● **Aim of the exercise**
For the material below, output exactly the span from the line with "Task: Select Options" to the line with "This screenshot has width=1088, height=680.", including both, and nothing besides.

● **Supplied records**
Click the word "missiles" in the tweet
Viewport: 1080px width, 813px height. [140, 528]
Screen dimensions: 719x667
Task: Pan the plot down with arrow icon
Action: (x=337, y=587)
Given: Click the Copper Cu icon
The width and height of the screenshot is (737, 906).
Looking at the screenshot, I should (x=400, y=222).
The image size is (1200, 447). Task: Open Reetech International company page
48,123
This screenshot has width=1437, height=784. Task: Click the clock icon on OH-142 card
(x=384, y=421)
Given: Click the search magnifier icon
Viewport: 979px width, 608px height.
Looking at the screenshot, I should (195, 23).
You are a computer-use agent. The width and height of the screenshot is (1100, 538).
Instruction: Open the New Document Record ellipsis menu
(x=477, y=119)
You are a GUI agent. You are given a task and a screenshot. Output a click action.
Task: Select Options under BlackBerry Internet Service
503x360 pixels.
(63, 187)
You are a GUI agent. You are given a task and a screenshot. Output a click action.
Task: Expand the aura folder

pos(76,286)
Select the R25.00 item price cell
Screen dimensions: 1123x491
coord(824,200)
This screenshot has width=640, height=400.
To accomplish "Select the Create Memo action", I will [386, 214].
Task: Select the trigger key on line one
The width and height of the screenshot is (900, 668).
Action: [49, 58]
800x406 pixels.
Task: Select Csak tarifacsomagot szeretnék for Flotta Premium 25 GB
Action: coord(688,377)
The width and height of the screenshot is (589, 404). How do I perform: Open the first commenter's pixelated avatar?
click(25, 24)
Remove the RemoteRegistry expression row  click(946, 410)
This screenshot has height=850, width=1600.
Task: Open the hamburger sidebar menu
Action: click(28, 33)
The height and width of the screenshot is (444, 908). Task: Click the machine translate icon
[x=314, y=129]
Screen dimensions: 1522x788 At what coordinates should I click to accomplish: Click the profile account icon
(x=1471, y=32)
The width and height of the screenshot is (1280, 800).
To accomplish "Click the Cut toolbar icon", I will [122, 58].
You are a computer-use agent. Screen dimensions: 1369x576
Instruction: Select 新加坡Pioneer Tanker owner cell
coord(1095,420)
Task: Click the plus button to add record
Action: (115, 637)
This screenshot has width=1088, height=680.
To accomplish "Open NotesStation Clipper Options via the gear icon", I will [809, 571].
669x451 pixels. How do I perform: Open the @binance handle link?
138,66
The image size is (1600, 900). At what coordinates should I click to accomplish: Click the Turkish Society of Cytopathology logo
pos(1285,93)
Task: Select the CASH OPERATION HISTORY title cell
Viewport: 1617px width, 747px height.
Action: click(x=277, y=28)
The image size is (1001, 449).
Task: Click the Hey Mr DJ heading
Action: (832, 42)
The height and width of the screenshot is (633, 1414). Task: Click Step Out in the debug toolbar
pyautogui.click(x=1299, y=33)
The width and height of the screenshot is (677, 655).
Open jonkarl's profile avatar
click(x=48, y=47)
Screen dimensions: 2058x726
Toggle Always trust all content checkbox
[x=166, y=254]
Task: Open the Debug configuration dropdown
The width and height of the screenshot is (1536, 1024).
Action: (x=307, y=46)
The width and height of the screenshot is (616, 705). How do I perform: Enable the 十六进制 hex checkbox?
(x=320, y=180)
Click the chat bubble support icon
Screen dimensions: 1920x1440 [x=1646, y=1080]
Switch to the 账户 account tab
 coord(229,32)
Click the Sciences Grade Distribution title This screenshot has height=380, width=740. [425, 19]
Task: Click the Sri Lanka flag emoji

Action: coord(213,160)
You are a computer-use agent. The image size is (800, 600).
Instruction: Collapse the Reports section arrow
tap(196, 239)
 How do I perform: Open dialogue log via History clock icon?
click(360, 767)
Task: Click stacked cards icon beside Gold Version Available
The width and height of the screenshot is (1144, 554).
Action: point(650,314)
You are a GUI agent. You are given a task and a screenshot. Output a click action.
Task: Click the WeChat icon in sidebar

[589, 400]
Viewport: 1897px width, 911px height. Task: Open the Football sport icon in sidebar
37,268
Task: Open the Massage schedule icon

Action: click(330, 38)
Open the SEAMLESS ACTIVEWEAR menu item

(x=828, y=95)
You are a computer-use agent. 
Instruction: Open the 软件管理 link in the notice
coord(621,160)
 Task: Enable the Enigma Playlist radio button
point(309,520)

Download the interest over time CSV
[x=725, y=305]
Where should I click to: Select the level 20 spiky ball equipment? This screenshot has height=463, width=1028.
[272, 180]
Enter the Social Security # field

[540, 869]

● **Problem solution**
Task: Select Options under BlackBerry Internet Service
503x360 pixels.
(63, 187)
You are a GUI agent. You are given a task and a screenshot. Output a click action.
Task: Expand the aura folder

pos(76,286)
Select the R25.00 item price cell
Screen dimensions: 1123x491
coord(824,200)
This screenshot has width=640, height=400.
To accomplish "Select the Create Memo action", I will [386, 214].
Task: Select the trigger key on line one
The width and height of the screenshot is (900, 668).
Action: [49, 58]
800x406 pixels.
Task: Select Csak tarifacsomagot szeretnék for Flotta Premium 25 GB
Action: coord(688,377)
The width and height of the screenshot is (589, 404). How do I perform: Open the first commenter's pixelated avatar?
click(25, 24)
Remove the RemoteRegistry expression row  click(946, 410)
This screenshot has height=850, width=1600.
Task: Open the hamburger sidebar menu
Action: click(28, 33)
The height and width of the screenshot is (444, 908). Task: Click the machine translate icon
[x=314, y=129]
Screen dimensions: 1522x788 At what coordinates should I click to accomplish: Click the profile account icon
(x=1471, y=32)
The width and height of the screenshot is (1280, 800).
To accomplish "Click the Cut toolbar icon", I will [122, 58].
You are a computer-use agent. Screen dimensions: 1369x576
Instruction: Select 新加坡Pioneer Tanker owner cell
coord(1095,420)
Task: Click the plus button to add record
Action: (115, 637)
This screenshot has width=1088, height=680.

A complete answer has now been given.